LLM Inevitabilism

Debating “Inevitability” vs Choice

  • Many see LLMs as effectively inevitable: once a technology is clearly useful and economically powerful, multiple actors will pursue it, making rollback unrealistic short of major collapse or coordinated bans.
  • Others argue “inevitability” is a rhetorical move: if you frame a future as unavoidable, you delegitimize opposition and avoid debating whether it’s desirable.
  • Several comments distinguish between:
    • LLMs as a lasting, ordinary technology (like databases or spreadsheets), and
    • Stronger claims that near‑term AGI or mass human obsolescence are destined.

Comparisons to Earlier Tech Waves

  • Supporters liken LLMs to the internet or smartphones: rapid organic adoption, hundreds of millions of users, clear individual utility (search-like Q&A, coding help, document drafting).
  • Skeptics compare them to Segways, VR, crypto or the “Lisp machine”: loudly hyped, heavily funded, but ultimately niche or re-scoped.
  • Counterpoint: none of those “failed” techs had current LLM‑level usage or integration into many workflows.

Economics, Sustainability, and a Possible AI Winter

  • Disagreement over whether current LLM use is fundamentally profitable or heavily subsidized:
    • Some operators claim ad‑supported consumer usage and pay‑per‑token APIs can be high‑margin.
    • Others point to multibillion‑dollar training and datacenter spend, rising prices, and “enshittification” signs (nerfed cheap tiers, opaque limits).
  • Concerns include: energy and water use for data centers, finite high‑quality training data, and diminishing returns in model scaling.

Real‑World Usefulness vs Hype

  • Many developers report genuine productivity gains for boilerplate, refactoring, docs, glue code, and “junior‑engineer‑level” tasks, especially with careful prompting and tests.
  • Others find net‑negative value on complex, legacy codebases: non‑compiling patches, subtle bugs, and high review overhead. Studies are cited suggesting AI‑assisted programmers feel faster but are often slower or introduce more defects.
  • Similar splits appear outside coding (writing, law, finance, customer support): from “game‑changer” to “unreliable toy.”
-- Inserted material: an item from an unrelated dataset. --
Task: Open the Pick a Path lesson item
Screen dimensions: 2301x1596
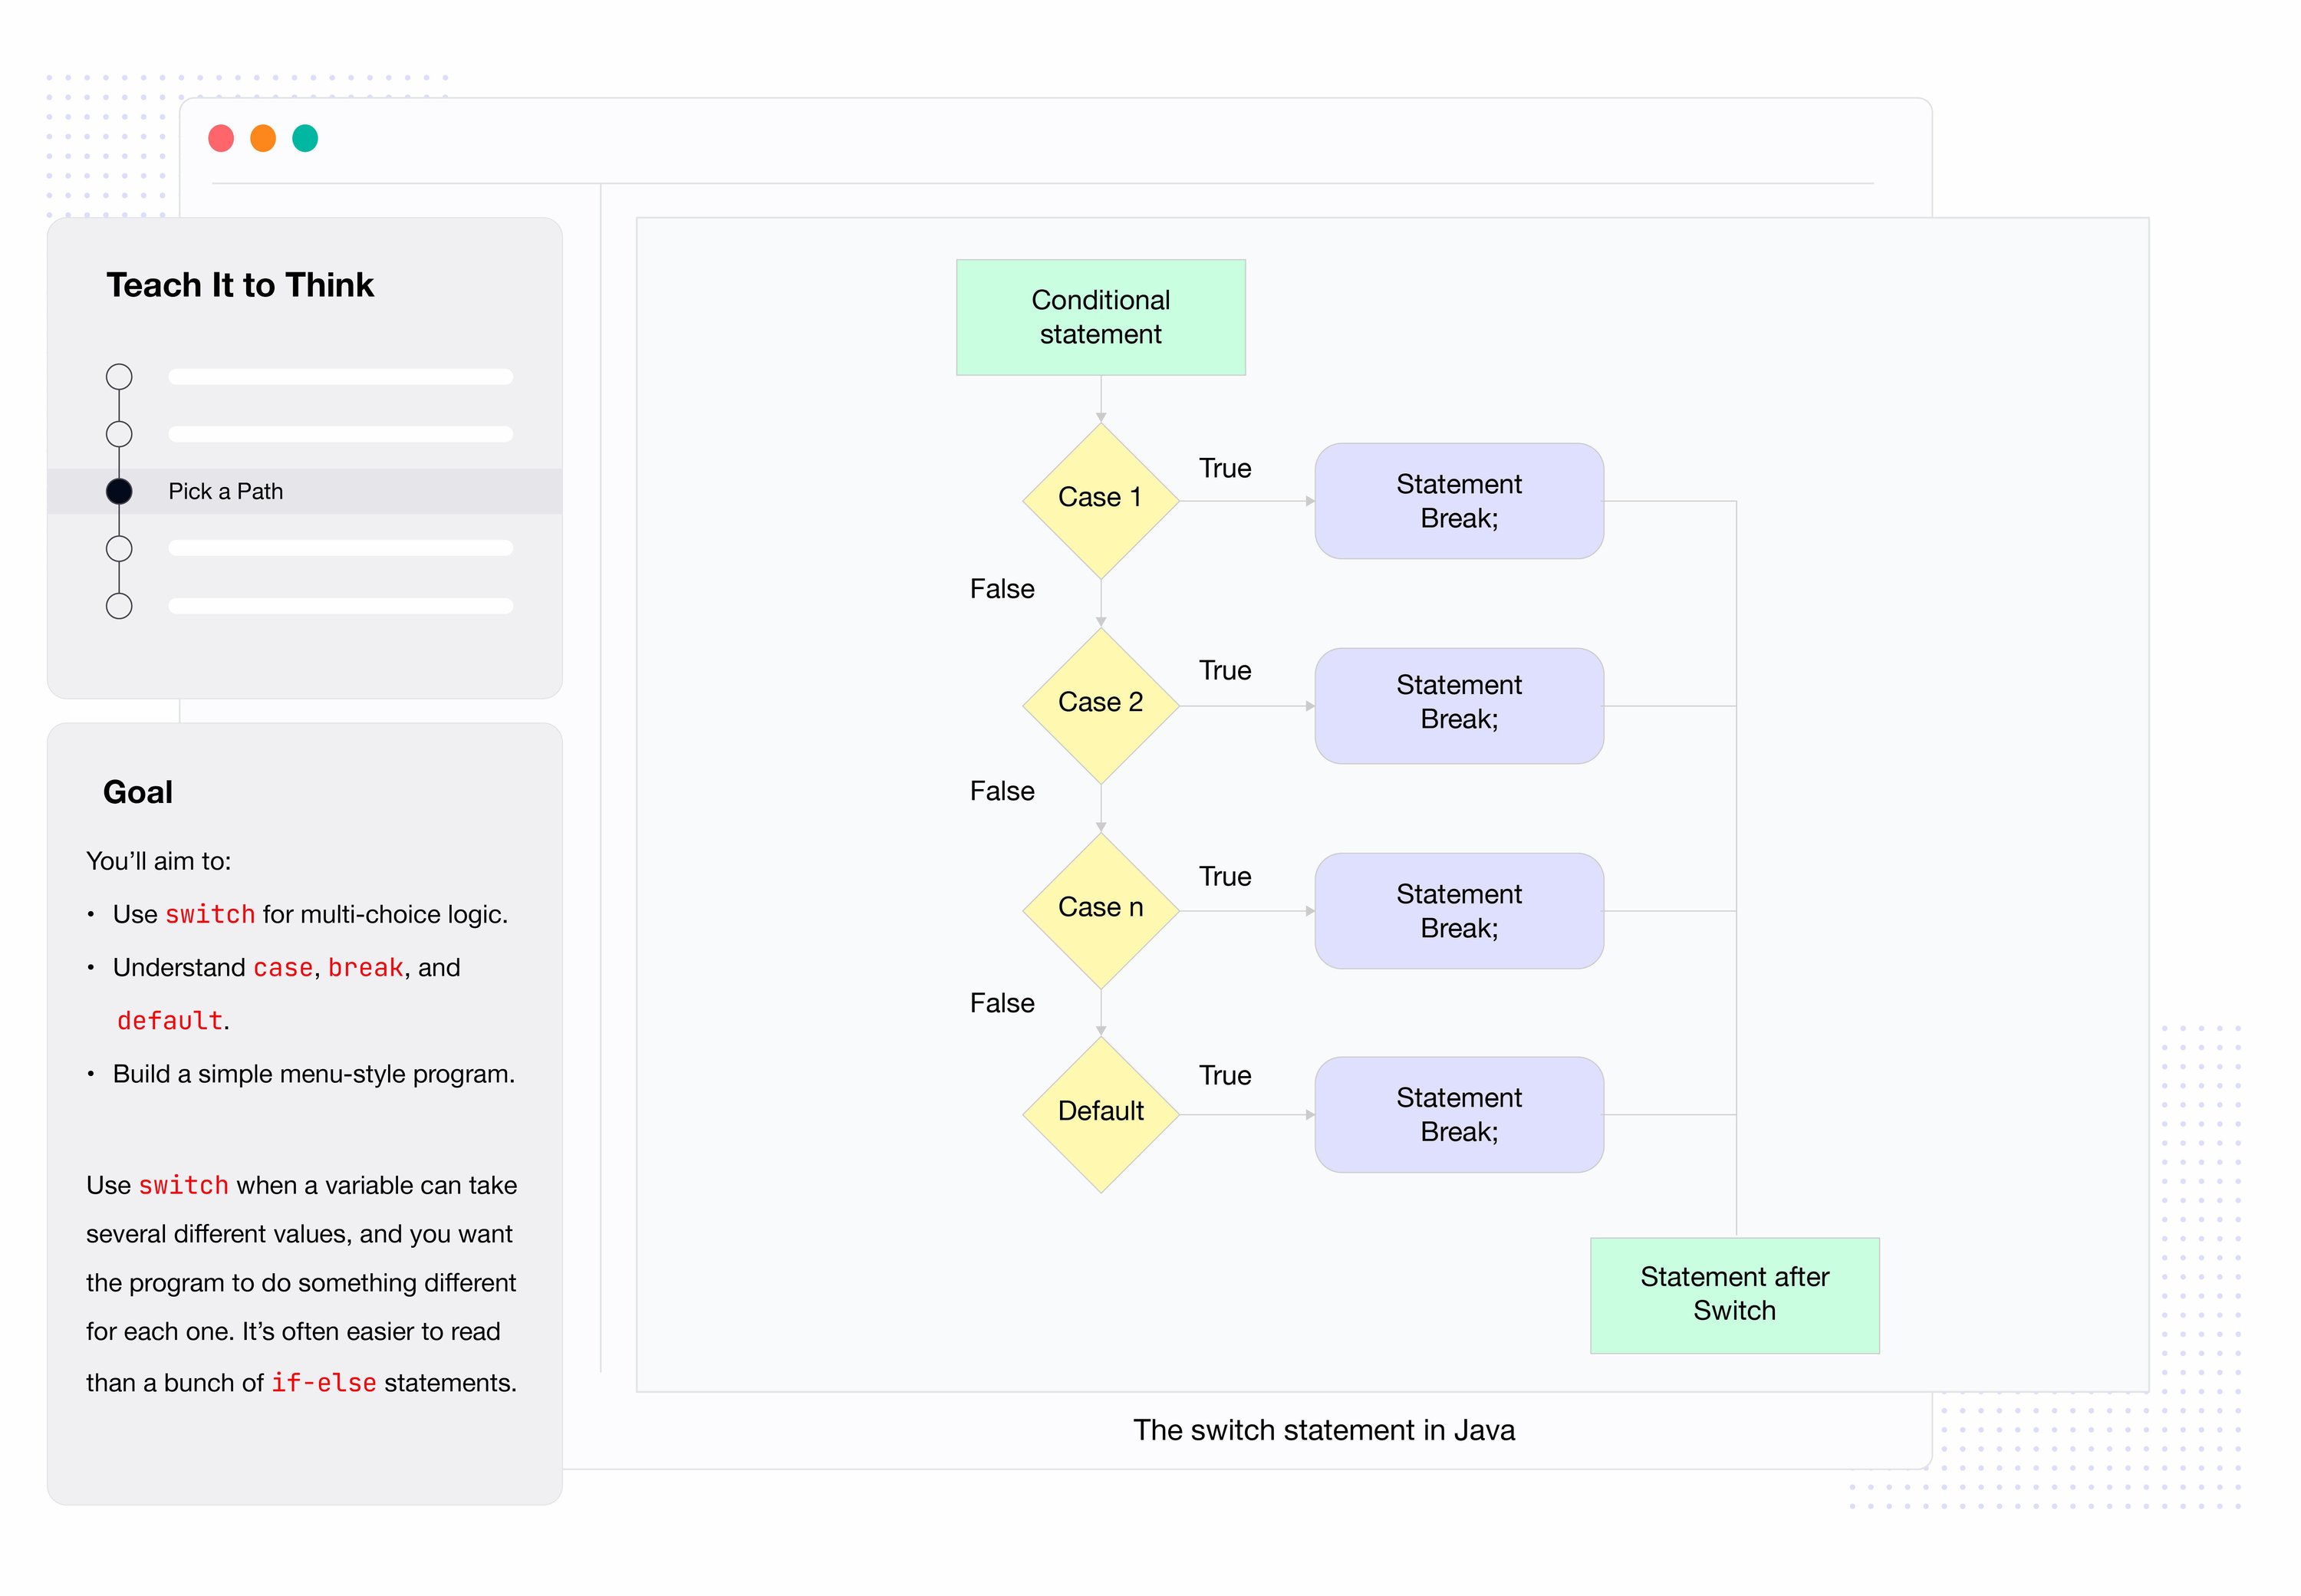Action: (305, 491)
Societal, Psychological, and Ethical Concerns

  • Strong unease about AI companions, AI‑generated social sludge, mass disinformation, and loss of genuine human interaction; social media is repeatedly referenced as a warning case.
  • Fears that gains will accrue mainly to model owners, deepening inequality and centralization, and that LLM‑based tools will be used to cut labor costs rather than improve lives.
  • Some emphasize environmental and geopolitical risks: AI as leverage in trade or sanctions, and as another driver of emissions.

Agency and Governance

  • Several argue that past “inevitable” trajectories (industrialization, nuclear, social media) were shaped—though not fully controlled—by policy, labor action, and public resistance.
  • The thread repeatedly returns to the idea that LLMs are very likely to persist, but how and where they are deployed, who controls them (centralized clouds vs local/open models), and what is off‑limits remain political choices, not fixed destiny.